(Supplied data Opens)

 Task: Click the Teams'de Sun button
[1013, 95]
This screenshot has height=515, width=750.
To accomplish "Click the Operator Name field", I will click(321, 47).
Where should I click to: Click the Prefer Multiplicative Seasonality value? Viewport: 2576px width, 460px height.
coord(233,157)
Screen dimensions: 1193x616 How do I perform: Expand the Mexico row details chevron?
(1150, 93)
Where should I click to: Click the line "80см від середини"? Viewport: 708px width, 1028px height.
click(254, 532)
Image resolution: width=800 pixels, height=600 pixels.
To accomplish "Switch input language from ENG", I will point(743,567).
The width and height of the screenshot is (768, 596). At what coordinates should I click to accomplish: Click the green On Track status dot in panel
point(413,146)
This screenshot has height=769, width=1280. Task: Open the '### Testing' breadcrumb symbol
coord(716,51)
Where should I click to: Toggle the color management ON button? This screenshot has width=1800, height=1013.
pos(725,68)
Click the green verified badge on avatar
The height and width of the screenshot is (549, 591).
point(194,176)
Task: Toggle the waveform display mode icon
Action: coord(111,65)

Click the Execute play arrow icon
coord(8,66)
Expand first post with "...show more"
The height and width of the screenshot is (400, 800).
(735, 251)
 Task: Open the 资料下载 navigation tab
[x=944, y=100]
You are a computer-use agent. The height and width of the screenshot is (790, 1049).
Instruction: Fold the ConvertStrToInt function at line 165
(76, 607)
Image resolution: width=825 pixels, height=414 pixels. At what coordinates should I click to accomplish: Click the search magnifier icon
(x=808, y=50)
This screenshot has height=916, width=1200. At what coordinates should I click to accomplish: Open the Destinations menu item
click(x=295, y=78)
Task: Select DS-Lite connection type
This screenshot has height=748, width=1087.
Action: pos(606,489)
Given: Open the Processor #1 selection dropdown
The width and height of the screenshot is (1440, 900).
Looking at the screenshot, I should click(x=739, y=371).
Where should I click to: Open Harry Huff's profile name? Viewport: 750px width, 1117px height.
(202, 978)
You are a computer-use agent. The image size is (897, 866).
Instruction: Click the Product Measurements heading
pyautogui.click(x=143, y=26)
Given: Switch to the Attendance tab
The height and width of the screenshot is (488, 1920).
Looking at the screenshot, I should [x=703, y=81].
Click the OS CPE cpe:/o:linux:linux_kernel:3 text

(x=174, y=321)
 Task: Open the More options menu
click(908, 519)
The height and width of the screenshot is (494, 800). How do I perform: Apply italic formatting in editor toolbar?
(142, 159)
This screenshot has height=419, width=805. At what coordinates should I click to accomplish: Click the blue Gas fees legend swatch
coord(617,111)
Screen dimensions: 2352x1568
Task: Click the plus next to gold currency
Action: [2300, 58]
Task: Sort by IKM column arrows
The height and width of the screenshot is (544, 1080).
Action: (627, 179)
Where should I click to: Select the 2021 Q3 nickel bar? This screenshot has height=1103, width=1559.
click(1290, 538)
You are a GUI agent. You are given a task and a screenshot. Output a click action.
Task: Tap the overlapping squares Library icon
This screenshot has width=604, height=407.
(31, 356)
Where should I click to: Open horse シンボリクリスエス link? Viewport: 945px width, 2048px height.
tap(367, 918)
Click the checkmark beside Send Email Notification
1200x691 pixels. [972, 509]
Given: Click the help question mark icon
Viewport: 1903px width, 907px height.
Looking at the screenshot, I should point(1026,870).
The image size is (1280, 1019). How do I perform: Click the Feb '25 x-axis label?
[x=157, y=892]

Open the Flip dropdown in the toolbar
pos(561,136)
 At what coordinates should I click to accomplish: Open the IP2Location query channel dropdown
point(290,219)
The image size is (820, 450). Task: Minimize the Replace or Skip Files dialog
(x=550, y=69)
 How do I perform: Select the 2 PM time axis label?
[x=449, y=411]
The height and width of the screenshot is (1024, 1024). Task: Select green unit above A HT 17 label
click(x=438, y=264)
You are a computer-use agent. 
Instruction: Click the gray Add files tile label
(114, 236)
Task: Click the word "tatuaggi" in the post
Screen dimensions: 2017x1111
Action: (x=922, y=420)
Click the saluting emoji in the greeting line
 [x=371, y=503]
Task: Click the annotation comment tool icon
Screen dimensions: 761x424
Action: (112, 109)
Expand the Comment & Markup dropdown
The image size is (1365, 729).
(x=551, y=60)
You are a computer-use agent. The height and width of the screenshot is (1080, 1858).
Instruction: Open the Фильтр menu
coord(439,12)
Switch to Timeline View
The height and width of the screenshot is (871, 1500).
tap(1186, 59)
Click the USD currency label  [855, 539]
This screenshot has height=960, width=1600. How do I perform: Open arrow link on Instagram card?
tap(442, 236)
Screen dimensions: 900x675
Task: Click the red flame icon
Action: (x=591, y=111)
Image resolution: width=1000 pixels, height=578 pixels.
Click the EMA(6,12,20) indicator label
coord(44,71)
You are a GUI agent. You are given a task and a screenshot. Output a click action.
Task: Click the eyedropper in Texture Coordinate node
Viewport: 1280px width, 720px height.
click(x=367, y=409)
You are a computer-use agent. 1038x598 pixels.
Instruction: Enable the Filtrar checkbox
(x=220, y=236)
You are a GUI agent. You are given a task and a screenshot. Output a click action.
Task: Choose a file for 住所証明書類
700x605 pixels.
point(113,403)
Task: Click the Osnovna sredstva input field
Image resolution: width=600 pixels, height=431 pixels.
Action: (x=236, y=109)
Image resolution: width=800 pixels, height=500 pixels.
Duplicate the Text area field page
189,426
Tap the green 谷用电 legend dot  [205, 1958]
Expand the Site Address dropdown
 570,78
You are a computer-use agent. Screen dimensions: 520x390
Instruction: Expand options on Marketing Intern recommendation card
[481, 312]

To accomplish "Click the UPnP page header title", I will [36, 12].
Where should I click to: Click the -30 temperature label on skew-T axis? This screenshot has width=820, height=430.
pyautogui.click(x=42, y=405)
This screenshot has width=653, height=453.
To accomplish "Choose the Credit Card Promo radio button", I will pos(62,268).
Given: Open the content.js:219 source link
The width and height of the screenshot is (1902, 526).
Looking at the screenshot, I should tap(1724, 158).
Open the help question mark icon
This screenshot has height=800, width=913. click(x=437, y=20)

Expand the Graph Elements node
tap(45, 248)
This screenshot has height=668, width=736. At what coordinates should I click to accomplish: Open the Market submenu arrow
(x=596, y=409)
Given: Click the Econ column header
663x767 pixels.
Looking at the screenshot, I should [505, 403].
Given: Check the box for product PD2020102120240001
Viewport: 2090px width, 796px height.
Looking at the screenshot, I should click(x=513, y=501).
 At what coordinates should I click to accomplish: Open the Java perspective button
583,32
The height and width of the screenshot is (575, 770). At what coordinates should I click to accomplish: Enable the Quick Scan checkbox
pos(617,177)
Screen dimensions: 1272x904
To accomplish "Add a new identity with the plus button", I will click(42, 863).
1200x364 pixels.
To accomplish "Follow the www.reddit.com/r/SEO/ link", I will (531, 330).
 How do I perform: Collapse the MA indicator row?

(Supplied data Closes)

__Aim of the exercise__. Copy every line above without changes.

__Output below__.
 Task: Click the Teams'de Sun button
[1013, 95]
This screenshot has height=515, width=750.
To accomplish "Click the Operator Name field", I will click(321, 47).
Where should I click to: Click the Prefer Multiplicative Seasonality value? Viewport: 2576px width, 460px height.
coord(233,157)
Screen dimensions: 1193x616 How do I perform: Expand the Mexico row details chevron?
(1150, 93)
Where should I click to: Click the line "80см від середини"? Viewport: 708px width, 1028px height.
click(254, 532)
Image resolution: width=800 pixels, height=600 pixels.
To accomplish "Switch input language from ENG", I will point(743,567).
The width and height of the screenshot is (768, 596). At what coordinates should I click to accomplish: Click the green On Track status dot in panel
point(413,146)
This screenshot has height=769, width=1280. Task: Open the '### Testing' breadcrumb symbol
coord(716,51)
Where should I click to: Toggle the color management ON button? This screenshot has width=1800, height=1013.
pos(725,68)
Click the green verified badge on avatar
The height and width of the screenshot is (549, 591).
point(194,176)
Task: Toggle the waveform display mode icon
Action: coord(111,65)

Click the Execute play arrow icon
coord(8,66)
Expand first post with "...show more"
The height and width of the screenshot is (400, 800).
(735, 251)
 Task: Open the 资料下载 navigation tab
[x=944, y=100]
You are a computer-use agent. The height and width of the screenshot is (790, 1049).
Instruction: Fold the ConvertStrToInt function at line 165
(76, 607)
Image resolution: width=825 pixels, height=414 pixels. At what coordinates should I click to accomplish: Click the search magnifier icon
(x=808, y=50)
This screenshot has height=916, width=1200. At what coordinates should I click to accomplish: Open the Destinations menu item
click(x=295, y=78)
Task: Select DS-Lite connection type
This screenshot has height=748, width=1087.
Action: pos(606,489)
Given: Open the Processor #1 selection dropdown
The width and height of the screenshot is (1440, 900).
Looking at the screenshot, I should click(x=739, y=371).
Where should I click to: Open Harry Huff's profile name? Viewport: 750px width, 1117px height.
(202, 978)
You are a computer-use agent. The image size is (897, 866).
Instruction: Click the Product Measurements heading
pyautogui.click(x=143, y=26)
Given: Switch to the Attendance tab
The height and width of the screenshot is (488, 1920).
Looking at the screenshot, I should [x=703, y=81].
Click the OS CPE cpe:/o:linux:linux_kernel:3 text

(x=174, y=321)
 Task: Open the More options menu
click(908, 519)
The height and width of the screenshot is (494, 800). How do I perform: Apply italic formatting in editor toolbar?
(142, 159)
This screenshot has height=419, width=805. At what coordinates should I click to accomplish: Click the blue Gas fees legend swatch
coord(617,111)
Screen dimensions: 2352x1568
Task: Click the plus next to gold currency
Action: [2300, 58]
Task: Sort by IKM column arrows
The height and width of the screenshot is (544, 1080).
Action: (627, 179)
Where should I click to: Select the 2021 Q3 nickel bar? This screenshot has height=1103, width=1559.
click(1290, 538)
You are a GUI agent. You are given a task and a screenshot. Output a click action.
Task: Tap the overlapping squares Library icon
This screenshot has width=604, height=407.
(31, 356)
Where should I click to: Open horse シンボリクリスエス link? Viewport: 945px width, 2048px height.
tap(367, 918)
Click the checkmark beside Send Email Notification
1200x691 pixels. [972, 509]
Given: Click the help question mark icon
Viewport: 1903px width, 907px height.
Looking at the screenshot, I should point(1026,870).
The image size is (1280, 1019). How do I perform: Click the Feb '25 x-axis label?
[x=157, y=892]

Open the Flip dropdown in the toolbar
pos(561,136)
 At what coordinates should I click to accomplish: Open the IP2Location query channel dropdown
point(290,219)
The image size is (820, 450). Task: Minimize the Replace or Skip Files dialog
(x=550, y=69)
 How do I perform: Select the 2 PM time axis label?
[x=449, y=411]
The height and width of the screenshot is (1024, 1024). Task: Select green unit above A HT 17 label
click(x=438, y=264)
You are a computer-use agent. 
Instruction: Click the gray Add files tile label
(114, 236)
Task: Click the word "tatuaggi" in the post
Screen dimensions: 2017x1111
Action: (x=922, y=420)
Click the saluting emoji in the greeting line
 [x=371, y=503]
Task: Click the annotation comment tool icon
Screen dimensions: 761x424
Action: (112, 109)
Expand the Comment & Markup dropdown
The image size is (1365, 729).
(x=551, y=60)
You are a computer-use agent. The height and width of the screenshot is (1080, 1858).
Instruction: Open the Фильтр menu
coord(439,12)
Switch to Timeline View
The height and width of the screenshot is (871, 1500).
tap(1186, 59)
Click the USD currency label  [855, 539]
This screenshot has height=960, width=1600. How do I perform: Open arrow link on Instagram card?
tap(442, 236)
Screen dimensions: 900x675
Task: Click the red flame icon
Action: (x=591, y=111)
Image resolution: width=1000 pixels, height=578 pixels.
Click the EMA(6,12,20) indicator label
coord(44,71)
You are a GUI agent. You are given a task and a screenshot. Output a click action.
Task: Click the eyedropper in Texture Coordinate node
Viewport: 1280px width, 720px height.
click(x=367, y=409)
You are a computer-use agent. 1038x598 pixels.
Instruction: Enable the Filtrar checkbox
(x=220, y=236)
You are a GUI agent. You are given a task and a screenshot. Output a click action.
Task: Choose a file for 住所証明書類
700x605 pixels.
point(113,403)
Task: Click the Osnovna sredstva input field
Image resolution: width=600 pixels, height=431 pixels.
Action: (x=236, y=109)
Image resolution: width=800 pixels, height=500 pixels.
Duplicate the Text area field page
189,426
Tap the green 谷用电 legend dot  [205, 1958]
Expand the Site Address dropdown
 570,78
You are a computer-use agent. Screen dimensions: 520x390
Instruction: Expand options on Marketing Intern recommendation card
[481, 312]

To accomplish "Click the UPnP page header title", I will [36, 12].
Where should I click to: Click the -30 temperature label on skew-T axis? This screenshot has width=820, height=430.
pyautogui.click(x=42, y=405)
This screenshot has width=653, height=453.
To accomplish "Choose the Credit Card Promo radio button", I will pos(62,268).
Given: Open the content.js:219 source link
The width and height of the screenshot is (1902, 526).
Looking at the screenshot, I should tap(1724, 158).
Open the help question mark icon
This screenshot has height=800, width=913. click(x=437, y=20)

Expand the Graph Elements node
tap(45, 248)
This screenshot has height=668, width=736. At what coordinates should I click to accomplish: Open the Market submenu arrow
(x=596, y=409)
Given: Click the Econ column header
663x767 pixels.
Looking at the screenshot, I should [505, 403].
Given: Check the box for product PD2020102120240001
Viewport: 2090px width, 796px height.
Looking at the screenshot, I should click(x=513, y=501).
 At what coordinates should I click to accomplish: Open the Java perspective button
583,32
The height and width of the screenshot is (575, 770). At what coordinates should I click to accomplish: Enable the Quick Scan checkbox
pos(617,177)
Screen dimensions: 1272x904
To accomplish "Add a new identity with the plus button", I will click(42, 863).
1200x364 pixels.
To accomplish "Follow the www.reddit.com/r/SEO/ link", I will (531, 330).
 How do I perform: Collapse the MA indicator row?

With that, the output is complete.